> _Quoted text_:
+ + + + +
Wilfred Drath (2001) agrees. He argues that in this day and age we are coming to view leadership as “the property of a social system. Individual people do not possess leadership; leadership happens when people participate in collaborative forms of thought and action” (p. 15). W. F. Foster has been cited for making similar claims about “leadership as community” (cited in Rost, 1993). Leadership as an institutional capacity, a property of the social system, a community? What gives? Daniel Born noticed this trend in 1996:
It has by now become a cliché of current leadership studies to throw out the notion of the Great Man Theory of Leadership (the individual being by definition a category of suspicion) and to substitute it with vaguely beneficent notions of group dynamics. Hierarchy is out, loosely-coupled organic networks are in. On the face of it, this decentered, non-hierarchical vision of leadership [is] a warm fuzzy that empties “leadership” of all its hard, hierarchical, and lordly overtones….”
What has fallen into dispute is a deep and widespread paradigm about the causation of social change. Scholars seem to be reexamining what R. M. MacIver (1942/1964) referred to as the “role of the precipitant.” The field of leadership studies presupposes that an individual human being can serve as a precipitant, that is, as a factor “introduced from the outside, or else [emerging] from within, so that it evokes a series of repercussions or reactions significantly changing the total situation…” (p. 423). The object of these studies has been how individuals make that happen. If this old paradigm is set aside, the paradigm represented by William James, what then might the new paradigm look like? There are three dominant alternatives within leadership studies.
This new paradigm might hold that “anyone who wants to help at this time” is a leader (Wheatley, 2002). In other words, everyone is a leader. Leadership is not restricted to extraordinary individuals or extraordinary efforts. Leadership takes place all the time, large and small, in a vast, interconnected series of events. There is no reason to limit study to that of heroes and great men. In fact, such a limitation would distort the understanding of social change and discourage
ordinary folks from doing their part. McGill and Slocum (1997) note that in the literature on leadership one tends to read about large problems requiring dramatic effort by outsized characters and call it leadership. What is really needed, they argue, are usually little acts by ordinary people. It is called “little leadership.” The authors concluded that a little leadership offers what followers want and what their leaders can do. They suggested leadership can be learned. Just as importantly “little leadership” is exactly the amount and kind of leadership needed in most organizations.
Along these lines, those who want to lead more effectively are presently being advised to cultivate the leadership capacity of their followers (Owen, 1999; McFarland, Senn, & Childress, 1995). Belasco and Stayer (1993) used the following image to make their point.
+ + + + +
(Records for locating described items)
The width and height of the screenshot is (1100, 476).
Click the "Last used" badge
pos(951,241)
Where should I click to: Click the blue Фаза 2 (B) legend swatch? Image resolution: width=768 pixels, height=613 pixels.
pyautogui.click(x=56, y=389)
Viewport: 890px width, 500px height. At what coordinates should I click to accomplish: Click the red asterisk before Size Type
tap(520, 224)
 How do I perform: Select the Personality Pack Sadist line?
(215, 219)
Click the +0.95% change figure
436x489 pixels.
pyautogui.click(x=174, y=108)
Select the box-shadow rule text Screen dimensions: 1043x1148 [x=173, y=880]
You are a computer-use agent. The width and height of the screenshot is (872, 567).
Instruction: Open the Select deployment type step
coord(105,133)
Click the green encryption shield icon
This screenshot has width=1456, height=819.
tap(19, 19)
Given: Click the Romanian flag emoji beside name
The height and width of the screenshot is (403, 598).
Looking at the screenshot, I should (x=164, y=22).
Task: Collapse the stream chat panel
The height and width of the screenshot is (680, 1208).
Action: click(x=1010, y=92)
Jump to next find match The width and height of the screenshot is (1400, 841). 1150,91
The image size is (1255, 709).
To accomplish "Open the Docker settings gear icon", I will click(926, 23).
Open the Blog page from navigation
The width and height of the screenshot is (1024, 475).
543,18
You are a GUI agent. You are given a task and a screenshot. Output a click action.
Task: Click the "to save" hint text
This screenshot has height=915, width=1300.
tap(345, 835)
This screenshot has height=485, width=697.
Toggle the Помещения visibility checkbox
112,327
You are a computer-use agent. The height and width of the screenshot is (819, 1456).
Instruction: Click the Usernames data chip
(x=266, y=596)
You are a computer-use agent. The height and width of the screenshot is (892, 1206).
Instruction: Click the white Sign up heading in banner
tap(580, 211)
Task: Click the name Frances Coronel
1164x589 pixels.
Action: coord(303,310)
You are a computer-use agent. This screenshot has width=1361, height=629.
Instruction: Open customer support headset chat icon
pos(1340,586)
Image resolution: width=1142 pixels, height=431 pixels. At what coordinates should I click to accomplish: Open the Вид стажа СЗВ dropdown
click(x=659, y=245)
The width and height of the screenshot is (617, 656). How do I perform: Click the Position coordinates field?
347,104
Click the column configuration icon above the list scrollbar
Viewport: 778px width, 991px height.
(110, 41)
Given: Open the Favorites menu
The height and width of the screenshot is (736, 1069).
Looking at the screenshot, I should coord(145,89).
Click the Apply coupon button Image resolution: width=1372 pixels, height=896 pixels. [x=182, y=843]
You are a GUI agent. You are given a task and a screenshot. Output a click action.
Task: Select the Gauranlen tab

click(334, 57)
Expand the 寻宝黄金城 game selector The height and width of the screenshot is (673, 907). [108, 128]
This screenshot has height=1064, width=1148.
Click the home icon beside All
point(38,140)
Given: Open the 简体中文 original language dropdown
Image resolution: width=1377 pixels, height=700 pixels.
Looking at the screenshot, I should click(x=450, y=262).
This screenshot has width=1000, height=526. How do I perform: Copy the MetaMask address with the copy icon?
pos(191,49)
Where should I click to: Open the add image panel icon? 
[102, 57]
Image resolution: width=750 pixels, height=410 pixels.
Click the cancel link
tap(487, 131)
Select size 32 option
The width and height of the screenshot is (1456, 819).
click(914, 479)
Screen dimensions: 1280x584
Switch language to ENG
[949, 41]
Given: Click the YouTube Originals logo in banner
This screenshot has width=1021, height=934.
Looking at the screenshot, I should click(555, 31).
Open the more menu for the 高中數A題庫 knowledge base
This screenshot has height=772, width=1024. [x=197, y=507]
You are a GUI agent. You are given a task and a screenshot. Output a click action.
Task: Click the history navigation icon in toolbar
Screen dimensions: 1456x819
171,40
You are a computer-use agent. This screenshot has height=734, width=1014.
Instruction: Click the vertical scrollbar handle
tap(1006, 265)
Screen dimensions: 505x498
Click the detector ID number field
+ + + + +
> _Problem description_: Write out the leadership passage again, starting at "Along these lines, those" and ending at "make their point.", and swap "followers" for "team members".

> _Reply to the exercise_:
Along these lines, those who want to lead more effectively are presently being advised to cultivate the leadership capacity of their team members (Owen, 1999; McFarland, Senn, & Childress, 1995). Belasco and Stayer (1993) used the following image to make their point.